## Try it
Word for word, reproduce all entries below, leaving every picture out.

Stored items
━━━━━━━━━━━━━━━━━━━━

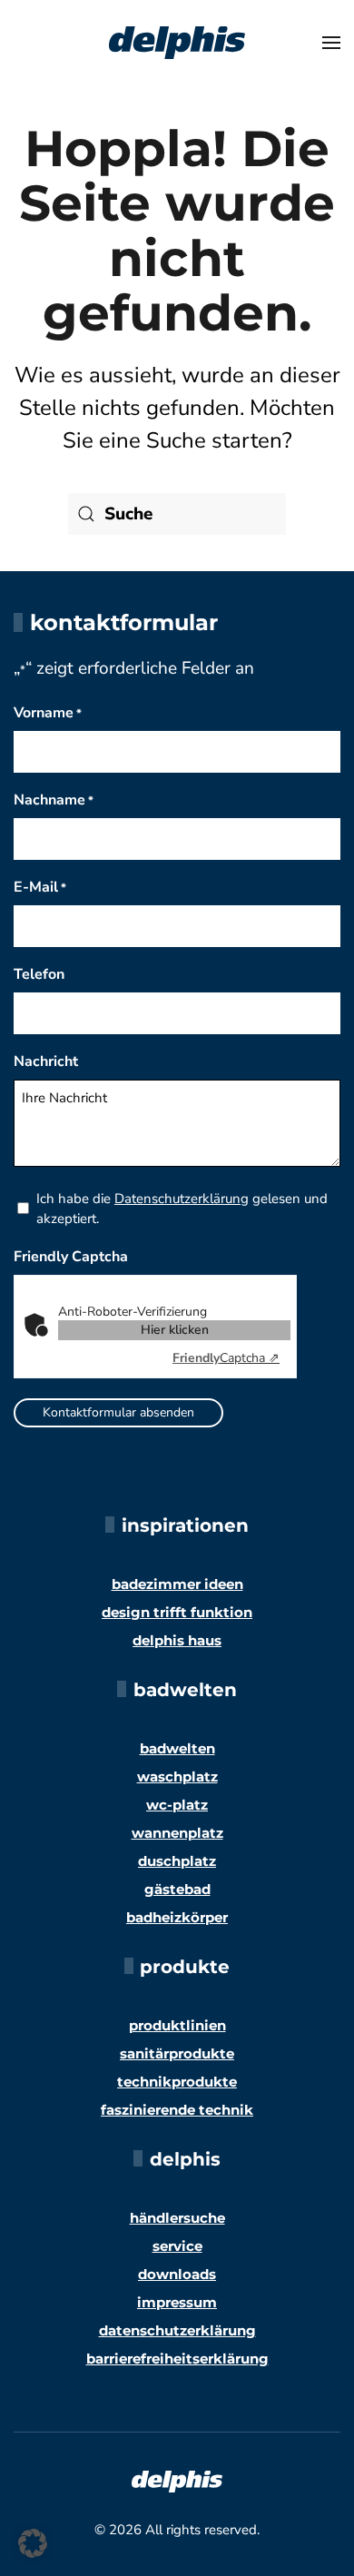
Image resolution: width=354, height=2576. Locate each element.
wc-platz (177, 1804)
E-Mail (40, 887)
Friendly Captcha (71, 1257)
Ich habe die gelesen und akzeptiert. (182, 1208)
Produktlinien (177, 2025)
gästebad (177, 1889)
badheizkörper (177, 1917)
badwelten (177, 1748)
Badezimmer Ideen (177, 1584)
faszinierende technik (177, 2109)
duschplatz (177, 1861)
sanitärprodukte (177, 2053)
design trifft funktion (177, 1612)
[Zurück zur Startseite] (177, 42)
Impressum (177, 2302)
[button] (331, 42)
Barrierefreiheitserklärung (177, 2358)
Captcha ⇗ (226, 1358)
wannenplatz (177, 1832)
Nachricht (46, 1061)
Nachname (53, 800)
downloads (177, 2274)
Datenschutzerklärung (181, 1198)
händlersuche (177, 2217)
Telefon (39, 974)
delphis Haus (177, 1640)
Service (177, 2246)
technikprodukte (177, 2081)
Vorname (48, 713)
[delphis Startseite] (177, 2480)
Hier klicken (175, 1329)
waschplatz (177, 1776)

━━━━━━━━━━━━━━━━━━━━

## The answer
Image resolution: width=354, height=2576. Locate each element.
wc-platz (177, 1804)
E-Mail (40, 887)
Friendly Captcha (71, 1257)
Ich habe die gelesen und akzeptiert. (182, 1208)
Produktlinien (177, 2025)
gästebad (177, 1889)
badheizkörper (177, 1917)
badwelten (177, 1748)
Badezimmer Ideen (177, 1584)
faszinierende technik (177, 2109)
duschplatz (177, 1861)
sanitärprodukte (177, 2053)
design trifft funktion (177, 1612)
[Zurück zur Startseite] (177, 42)
Impressum (177, 2302)
[button] (331, 42)
Barrierefreiheitserklärung (177, 2358)
Captcha ⇗ (226, 1358)
wannenplatz (177, 1832)
Nachricht (46, 1061)
Nachname (53, 800)
downloads (177, 2274)
Datenschutzerklärung (181, 1198)
händlersuche (177, 2217)
Telefon (39, 974)
delphis Haus (177, 1640)
Service (177, 2246)
technikprodukte (177, 2081)
Vorname (48, 713)
[delphis Startseite] (177, 2480)
Hier klicken (175, 1329)
waschplatz (177, 1776)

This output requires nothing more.